═══ DATA SECTION ═══
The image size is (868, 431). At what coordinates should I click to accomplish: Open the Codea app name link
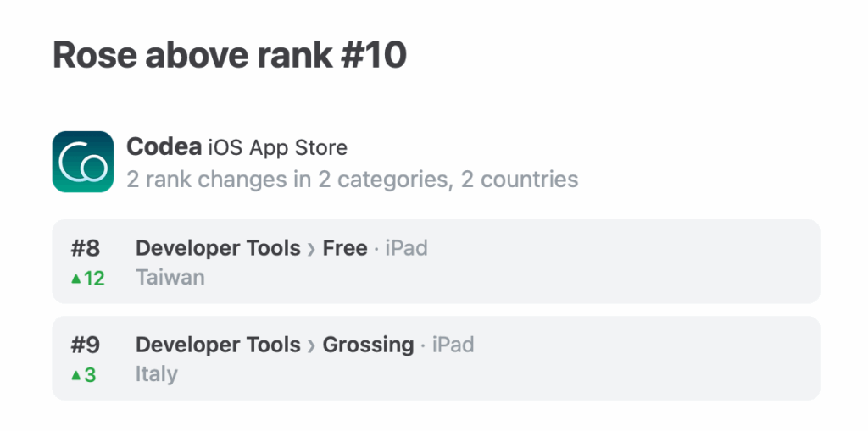point(164,147)
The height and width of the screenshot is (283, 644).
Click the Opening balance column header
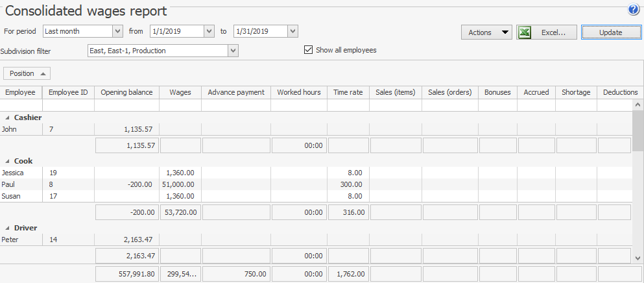pos(126,92)
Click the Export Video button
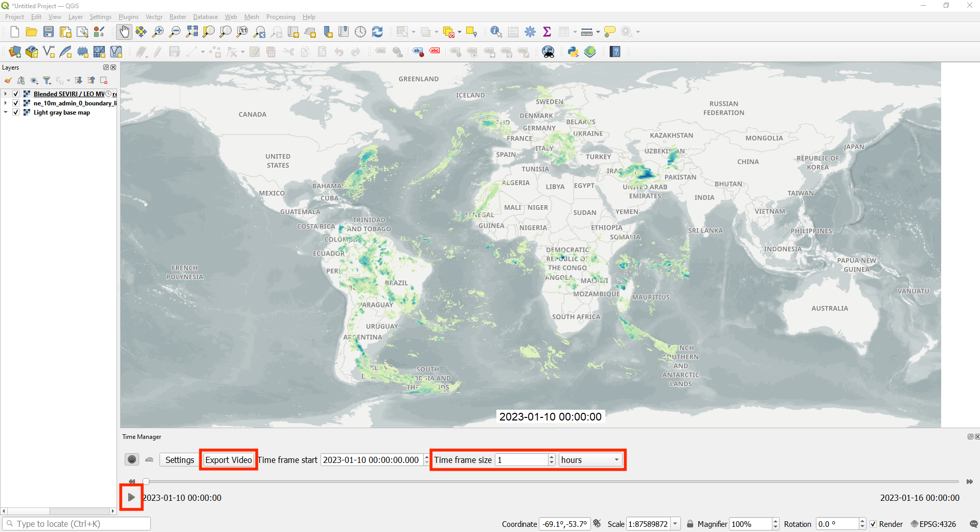This screenshot has width=980, height=532. click(229, 460)
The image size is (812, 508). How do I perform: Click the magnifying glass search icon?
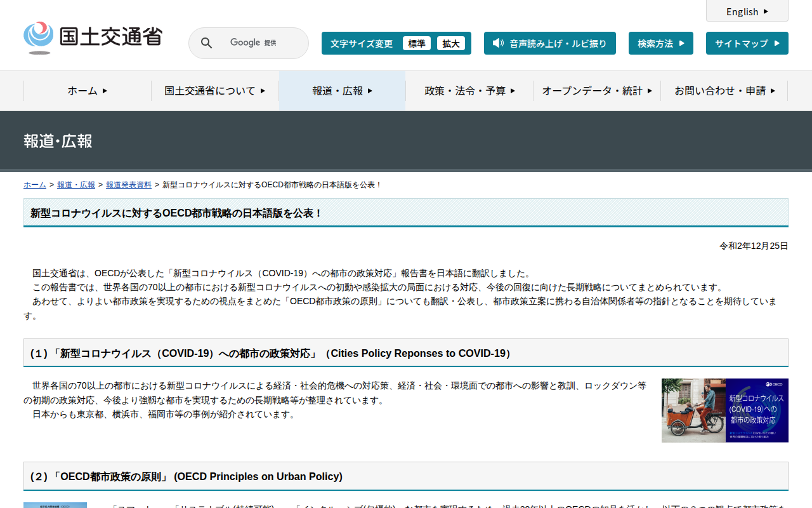[206, 43]
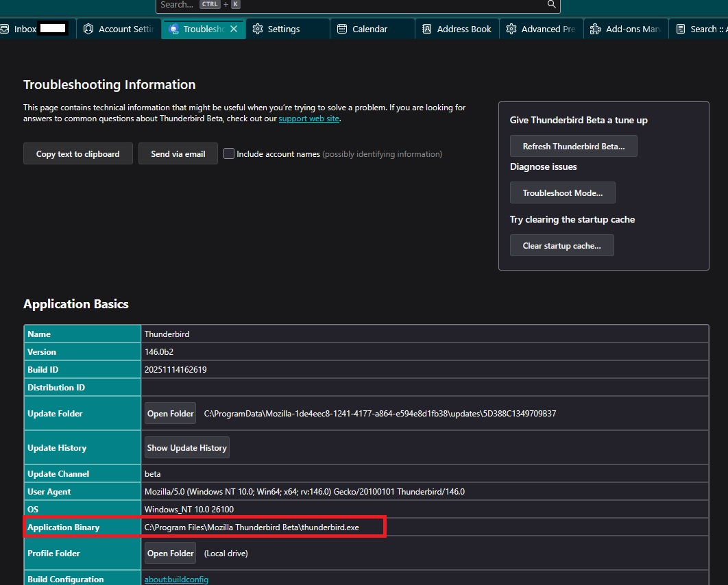
Task: Click the Advanced Preferences gear icon
Action: (x=511, y=29)
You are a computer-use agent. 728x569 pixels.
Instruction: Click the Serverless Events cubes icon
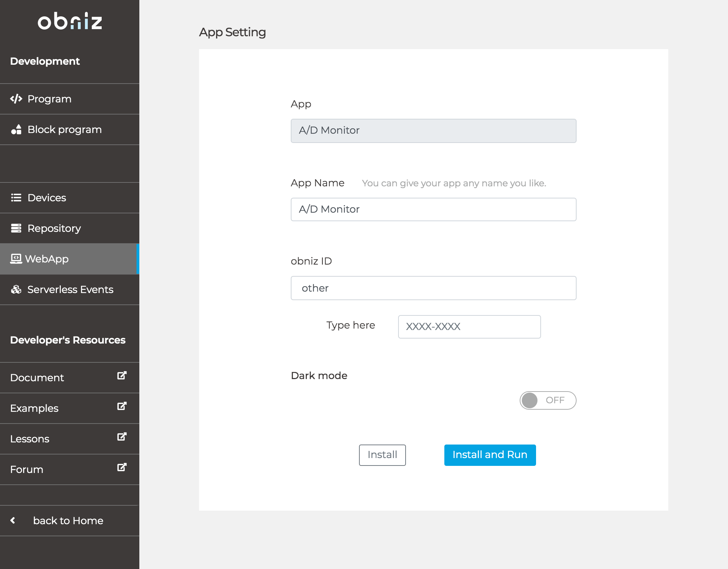16,289
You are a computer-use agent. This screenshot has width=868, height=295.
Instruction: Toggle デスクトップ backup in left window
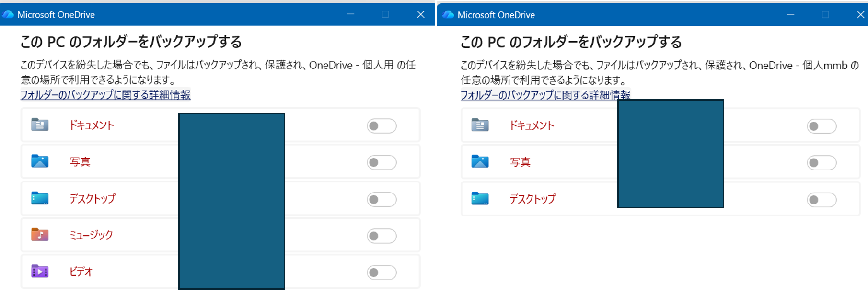[382, 199]
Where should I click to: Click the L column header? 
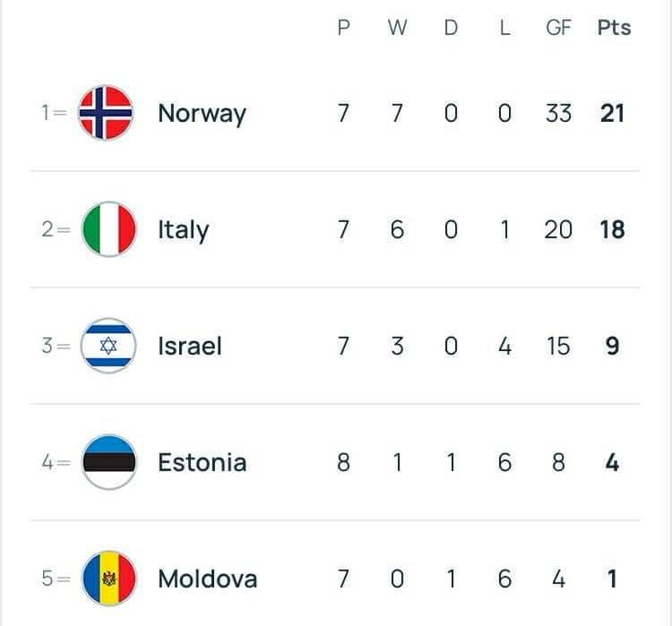(x=504, y=28)
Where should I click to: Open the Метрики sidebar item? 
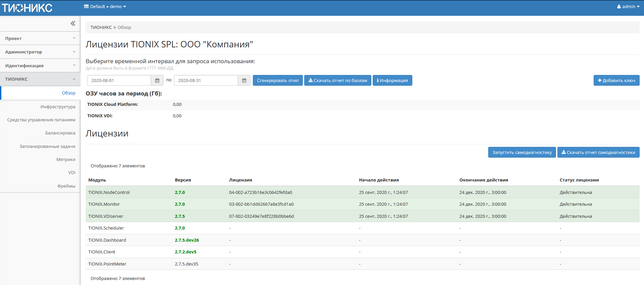[x=66, y=160]
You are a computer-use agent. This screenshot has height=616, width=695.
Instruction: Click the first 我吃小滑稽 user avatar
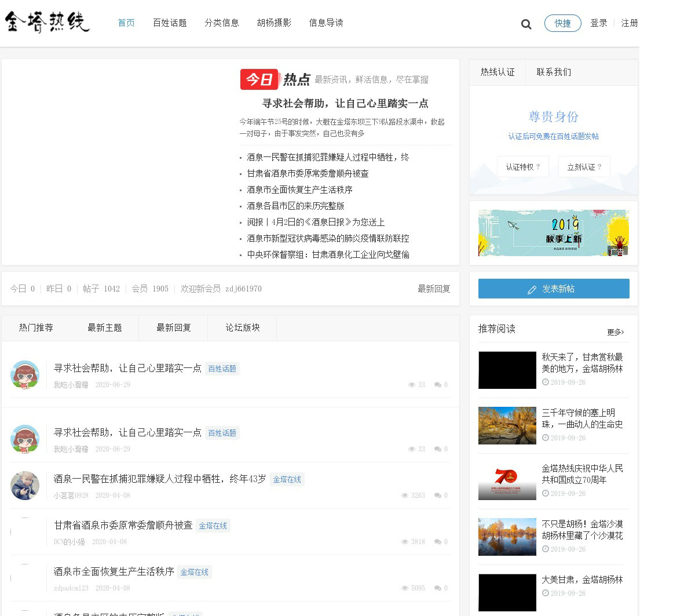[25, 374]
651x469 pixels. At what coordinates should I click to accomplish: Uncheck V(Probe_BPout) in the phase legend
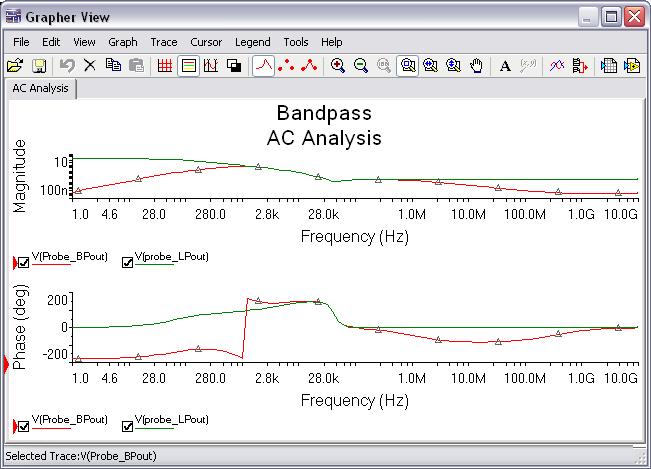tap(25, 426)
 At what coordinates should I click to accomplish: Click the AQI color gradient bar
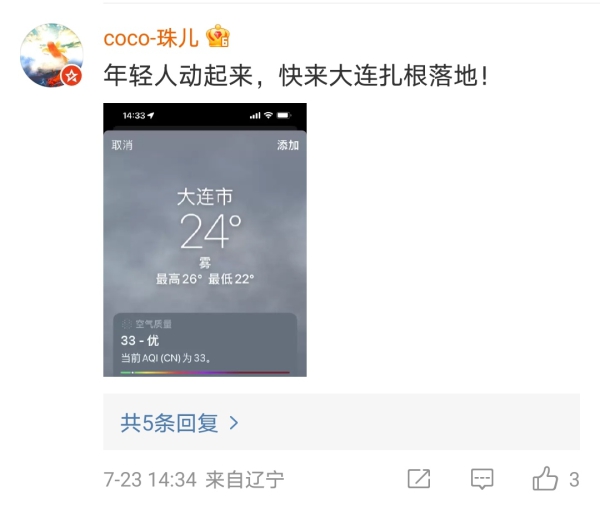pos(205,372)
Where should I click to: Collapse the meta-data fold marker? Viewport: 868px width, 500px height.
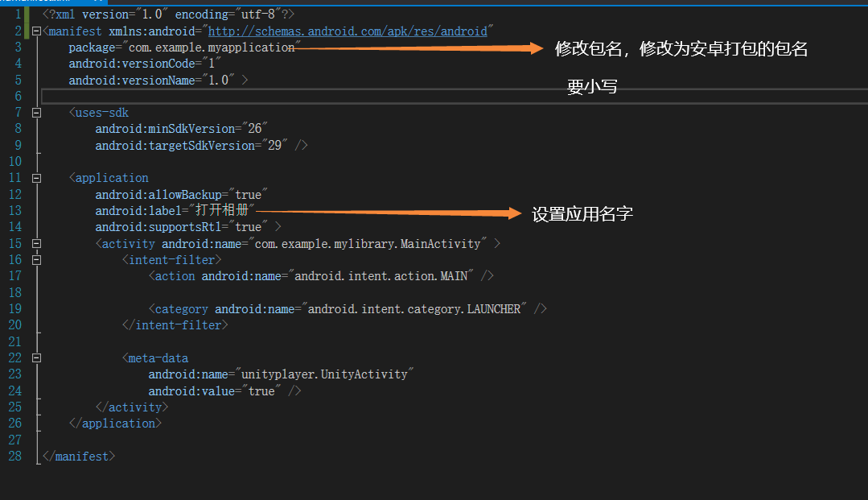pyautogui.click(x=35, y=357)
═══
EXERCISE REQUIREMENTS: Please give again only those lines that run from the one containing "The height and" through the final line of the listing, both included, exactly as written and without pictures.

OUTPUT BELOW:
The height and width of the screenshot is (283, 644).
Click the Opening balance column header
pos(126,92)
Click the Export Video button
This screenshot has width=980, height=532. click(229, 460)
The image size is (812, 508). How do I perform: Click the magnifying glass search icon?
[206, 43]
Task: Click the Advanced Preferences gear icon
Action: (x=511, y=29)
You are a computer-use agent. 728x569 pixels.
Instruction: Click the Serverless Events cubes icon
16,289
You are a computer-use agent. This screenshot has width=868, height=295.
Instruction: Toggle デスクトップ backup in left window
[382, 199]
Where should I click to: Click the L column header? 
(x=504, y=28)
Where should I click to: Open the Метрики sidebar item? 
[x=66, y=160]
You are a computer-use agent. This screenshot has height=616, width=695.
Instruction: Click the first 我吃小滑稽 user avatar
[25, 374]
651x469 pixels. At what coordinates should I click to accomplish: Uncheck V(Probe_BPout) in the phase legend
tap(25, 426)
 At what coordinates should I click to accomplish: Click the AQI color gradient bar
pos(205,372)
Where should I click to: Collapse the meta-data fold marker? Viewport: 868px width, 500px height.
pyautogui.click(x=35, y=357)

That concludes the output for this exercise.